Work to complete: Return every entry below exactly as written.

——————————

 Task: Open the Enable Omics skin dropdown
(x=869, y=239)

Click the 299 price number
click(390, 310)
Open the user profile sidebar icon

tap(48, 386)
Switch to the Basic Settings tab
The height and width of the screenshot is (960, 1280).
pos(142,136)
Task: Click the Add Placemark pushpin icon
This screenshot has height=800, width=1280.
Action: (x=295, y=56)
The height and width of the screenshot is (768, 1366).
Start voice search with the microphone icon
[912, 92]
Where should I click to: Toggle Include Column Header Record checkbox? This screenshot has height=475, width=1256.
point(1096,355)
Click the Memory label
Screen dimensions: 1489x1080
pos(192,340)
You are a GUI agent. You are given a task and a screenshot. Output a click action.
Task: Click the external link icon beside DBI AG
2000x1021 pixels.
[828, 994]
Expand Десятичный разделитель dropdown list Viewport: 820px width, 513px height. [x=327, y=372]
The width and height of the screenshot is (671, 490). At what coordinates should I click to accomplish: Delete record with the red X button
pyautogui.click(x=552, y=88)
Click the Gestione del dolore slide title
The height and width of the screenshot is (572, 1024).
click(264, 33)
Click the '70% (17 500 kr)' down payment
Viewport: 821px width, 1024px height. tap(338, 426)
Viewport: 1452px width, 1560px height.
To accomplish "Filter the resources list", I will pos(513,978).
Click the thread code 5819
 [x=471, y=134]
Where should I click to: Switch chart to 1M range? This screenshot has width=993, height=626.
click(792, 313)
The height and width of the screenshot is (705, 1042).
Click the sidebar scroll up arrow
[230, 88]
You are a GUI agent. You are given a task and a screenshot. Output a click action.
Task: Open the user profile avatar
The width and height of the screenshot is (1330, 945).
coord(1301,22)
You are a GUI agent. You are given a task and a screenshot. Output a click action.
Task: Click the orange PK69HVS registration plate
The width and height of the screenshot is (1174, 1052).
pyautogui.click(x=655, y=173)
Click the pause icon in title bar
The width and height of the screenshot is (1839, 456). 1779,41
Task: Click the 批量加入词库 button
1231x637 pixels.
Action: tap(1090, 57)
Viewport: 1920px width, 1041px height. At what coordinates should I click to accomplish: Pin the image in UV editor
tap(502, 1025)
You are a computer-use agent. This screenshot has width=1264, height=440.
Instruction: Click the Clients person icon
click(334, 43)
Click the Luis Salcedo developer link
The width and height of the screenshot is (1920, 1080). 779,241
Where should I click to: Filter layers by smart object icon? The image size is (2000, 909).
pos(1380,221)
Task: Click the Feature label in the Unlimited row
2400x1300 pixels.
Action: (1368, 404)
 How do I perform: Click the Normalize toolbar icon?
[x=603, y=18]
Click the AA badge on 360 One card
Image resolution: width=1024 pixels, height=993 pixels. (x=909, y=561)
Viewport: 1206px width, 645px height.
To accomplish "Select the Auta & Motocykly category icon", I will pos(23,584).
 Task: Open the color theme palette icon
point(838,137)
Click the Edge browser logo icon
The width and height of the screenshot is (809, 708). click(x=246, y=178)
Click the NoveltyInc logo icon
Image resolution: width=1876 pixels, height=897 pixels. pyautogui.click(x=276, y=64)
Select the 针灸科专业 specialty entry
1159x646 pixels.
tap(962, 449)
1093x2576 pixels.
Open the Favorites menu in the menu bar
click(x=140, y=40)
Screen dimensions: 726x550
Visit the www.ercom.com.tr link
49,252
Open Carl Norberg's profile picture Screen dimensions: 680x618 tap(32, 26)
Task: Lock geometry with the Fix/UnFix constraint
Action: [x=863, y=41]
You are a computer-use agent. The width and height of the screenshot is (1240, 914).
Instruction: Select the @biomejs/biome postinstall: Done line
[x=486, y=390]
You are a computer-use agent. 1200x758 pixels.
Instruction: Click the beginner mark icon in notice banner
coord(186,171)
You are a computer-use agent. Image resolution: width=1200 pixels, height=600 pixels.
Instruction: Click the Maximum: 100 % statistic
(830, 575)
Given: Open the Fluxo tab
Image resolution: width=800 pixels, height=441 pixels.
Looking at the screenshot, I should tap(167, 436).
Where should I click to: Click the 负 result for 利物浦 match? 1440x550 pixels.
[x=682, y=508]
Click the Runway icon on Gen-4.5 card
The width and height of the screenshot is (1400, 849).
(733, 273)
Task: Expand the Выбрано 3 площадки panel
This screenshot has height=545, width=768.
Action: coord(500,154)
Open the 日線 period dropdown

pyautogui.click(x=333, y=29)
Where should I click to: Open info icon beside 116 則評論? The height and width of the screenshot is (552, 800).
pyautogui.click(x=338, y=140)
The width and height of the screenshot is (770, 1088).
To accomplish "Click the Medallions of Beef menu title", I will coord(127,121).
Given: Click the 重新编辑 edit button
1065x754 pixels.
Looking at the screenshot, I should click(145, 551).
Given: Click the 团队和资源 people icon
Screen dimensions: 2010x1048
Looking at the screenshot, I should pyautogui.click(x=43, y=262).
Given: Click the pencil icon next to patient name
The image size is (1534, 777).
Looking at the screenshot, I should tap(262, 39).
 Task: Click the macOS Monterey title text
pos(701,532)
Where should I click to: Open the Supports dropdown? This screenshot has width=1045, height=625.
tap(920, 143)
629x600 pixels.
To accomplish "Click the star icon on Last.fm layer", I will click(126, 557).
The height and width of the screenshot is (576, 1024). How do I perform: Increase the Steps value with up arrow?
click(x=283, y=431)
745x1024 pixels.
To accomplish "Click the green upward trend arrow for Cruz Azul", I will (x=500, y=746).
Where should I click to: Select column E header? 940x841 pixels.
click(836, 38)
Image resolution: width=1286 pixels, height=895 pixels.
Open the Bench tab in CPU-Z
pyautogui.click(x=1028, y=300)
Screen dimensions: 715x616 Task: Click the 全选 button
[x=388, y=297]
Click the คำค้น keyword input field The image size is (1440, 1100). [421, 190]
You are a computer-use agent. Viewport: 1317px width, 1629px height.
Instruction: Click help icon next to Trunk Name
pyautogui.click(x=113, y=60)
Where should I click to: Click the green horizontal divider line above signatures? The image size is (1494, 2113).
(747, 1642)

——————————

Response for this exercise:
 Task: Open the Enable Omics skin dropdown
(x=869, y=239)

Click the 299 price number
click(390, 310)
Open the user profile sidebar icon

tap(48, 386)
Switch to the Basic Settings tab
The height and width of the screenshot is (960, 1280).
pos(142,136)
Task: Click the Add Placemark pushpin icon
This screenshot has height=800, width=1280.
Action: (x=295, y=56)
The height and width of the screenshot is (768, 1366).
Start voice search with the microphone icon
[912, 92]
Where should I click to: Toggle Include Column Header Record checkbox? This screenshot has height=475, width=1256.
point(1096,355)
Click the Memory label
Screen dimensions: 1489x1080
pos(192,340)
You are a GUI agent. You are given a task and a screenshot. Output a click action.
Task: Click the external link icon beside DBI AG
2000x1021 pixels.
[828, 994]
Expand Десятичный разделитель dropdown list Viewport: 820px width, 513px height. [x=327, y=372]
The width and height of the screenshot is (671, 490). At what coordinates should I click to accomplish: Delete record with the red X button
pyautogui.click(x=552, y=88)
Click the Gestione del dolore slide title
The height and width of the screenshot is (572, 1024).
click(264, 33)
Click the '70% (17 500 kr)' down payment
Viewport: 821px width, 1024px height. tap(338, 426)
Viewport: 1452px width, 1560px height.
To accomplish "Filter the resources list", I will pos(513,978).
Click the thread code 5819
 [x=471, y=134]
Where should I click to: Switch chart to 1M range? This screenshot has width=993, height=626.
click(792, 313)
The height and width of the screenshot is (705, 1042).
Click the sidebar scroll up arrow
[230, 88]
You are a GUI agent. You are given a task and a screenshot. Output a click action.
Task: Open the user profile avatar
The width and height of the screenshot is (1330, 945).
coord(1301,22)
You are a GUI agent. You are given a task and a screenshot. Output a click action.
Task: Click the orange PK69HVS registration plate
The width and height of the screenshot is (1174, 1052).
pyautogui.click(x=655, y=173)
Click the pause icon in title bar
The width and height of the screenshot is (1839, 456). 1779,41
Task: Click the 批量加入词库 button
1231x637 pixels.
Action: tap(1090, 57)
Viewport: 1920px width, 1041px height. At what coordinates should I click to accomplish: Pin the image in UV editor
tap(502, 1025)
You are a computer-use agent. This screenshot has width=1264, height=440.
Instruction: Click the Clients person icon
click(334, 43)
Click the Luis Salcedo developer link
The width and height of the screenshot is (1920, 1080). 779,241
Where should I click to: Filter layers by smart object icon? The image size is (2000, 909).
pos(1380,221)
Task: Click the Feature label in the Unlimited row
2400x1300 pixels.
Action: (1368, 404)
 How do I perform: Click the Normalize toolbar icon?
[x=603, y=18]
Click the AA badge on 360 One card
Image resolution: width=1024 pixels, height=993 pixels. (x=909, y=561)
Viewport: 1206px width, 645px height.
To accomplish "Select the Auta & Motocykly category icon", I will pos(23,584).
 Task: Open the color theme palette icon
point(838,137)
Click the Edge browser logo icon
The width and height of the screenshot is (809, 708). click(x=246, y=178)
Click the NoveltyInc logo icon
Image resolution: width=1876 pixels, height=897 pixels. pyautogui.click(x=276, y=64)
Select the 针灸科专业 specialty entry
1159x646 pixels.
tap(962, 449)
1093x2576 pixels.
Open the Favorites menu in the menu bar
click(x=140, y=40)
Screen dimensions: 726x550
Visit the www.ercom.com.tr link
49,252
Open Carl Norberg's profile picture Screen dimensions: 680x618 tap(32, 26)
Task: Lock geometry with the Fix/UnFix constraint
Action: [x=863, y=41]
You are a computer-use agent. The width and height of the screenshot is (1240, 914).
Instruction: Select the @biomejs/biome postinstall: Done line
[x=486, y=390]
You are a computer-use agent. 1200x758 pixels.
Instruction: Click the beginner mark icon in notice banner
coord(186,171)
You are a computer-use agent. Image resolution: width=1200 pixels, height=600 pixels.
Instruction: Click the Maximum: 100 % statistic
(830, 575)
Given: Open the Fluxo tab
Image resolution: width=800 pixels, height=441 pixels.
Looking at the screenshot, I should tap(167, 436).
Where should I click to: Click the 负 result for 利物浦 match? 1440x550 pixels.
[x=682, y=508]
Click the Runway icon on Gen-4.5 card
The width and height of the screenshot is (1400, 849).
(733, 273)
Task: Expand the Выбрано 3 площадки panel
This screenshot has height=545, width=768.
Action: coord(500,154)
Open the 日線 period dropdown

pyautogui.click(x=333, y=29)
Where should I click to: Open info icon beside 116 則評論? The height and width of the screenshot is (552, 800).
pyautogui.click(x=338, y=140)
The width and height of the screenshot is (770, 1088).
To accomplish "Click the Medallions of Beef menu title", I will coord(127,121).
Given: Click the 重新编辑 edit button
1065x754 pixels.
Looking at the screenshot, I should click(145, 551).
Given: Click the 团队和资源 people icon
Screen dimensions: 2010x1048
Looking at the screenshot, I should pyautogui.click(x=43, y=262).
Given: Click the pencil icon next to patient name
The image size is (1534, 777).
Looking at the screenshot, I should tap(262, 39).
 Task: Click the macOS Monterey title text
pos(701,532)
Where should I click to: Open the Supports dropdown? This screenshot has width=1045, height=625.
tap(920, 143)
629x600 pixels.
To accomplish "Click the star icon on Last.fm layer", I will click(126, 557).
The height and width of the screenshot is (576, 1024). How do I perform: Increase the Steps value with up arrow?
click(x=283, y=431)
745x1024 pixels.
To accomplish "Click the green upward trend arrow for Cruz Azul", I will (x=500, y=746).
Where should I click to: Select column E header? 940x841 pixels.
click(836, 38)
Image resolution: width=1286 pixels, height=895 pixels.
Open the Bench tab in CPU-Z
pyautogui.click(x=1028, y=300)
Screen dimensions: 715x616 Task: Click the 全选 button
[x=388, y=297]
Click the คำค้น keyword input field The image size is (1440, 1100). [421, 190]
You are a computer-use agent. Viewport: 1317px width, 1629px height.
Instruction: Click help icon next to Trunk Name
pyautogui.click(x=113, y=60)
Where should I click to: Click the green horizontal divider line above signatures? The image size is (1494, 2113).
(747, 1642)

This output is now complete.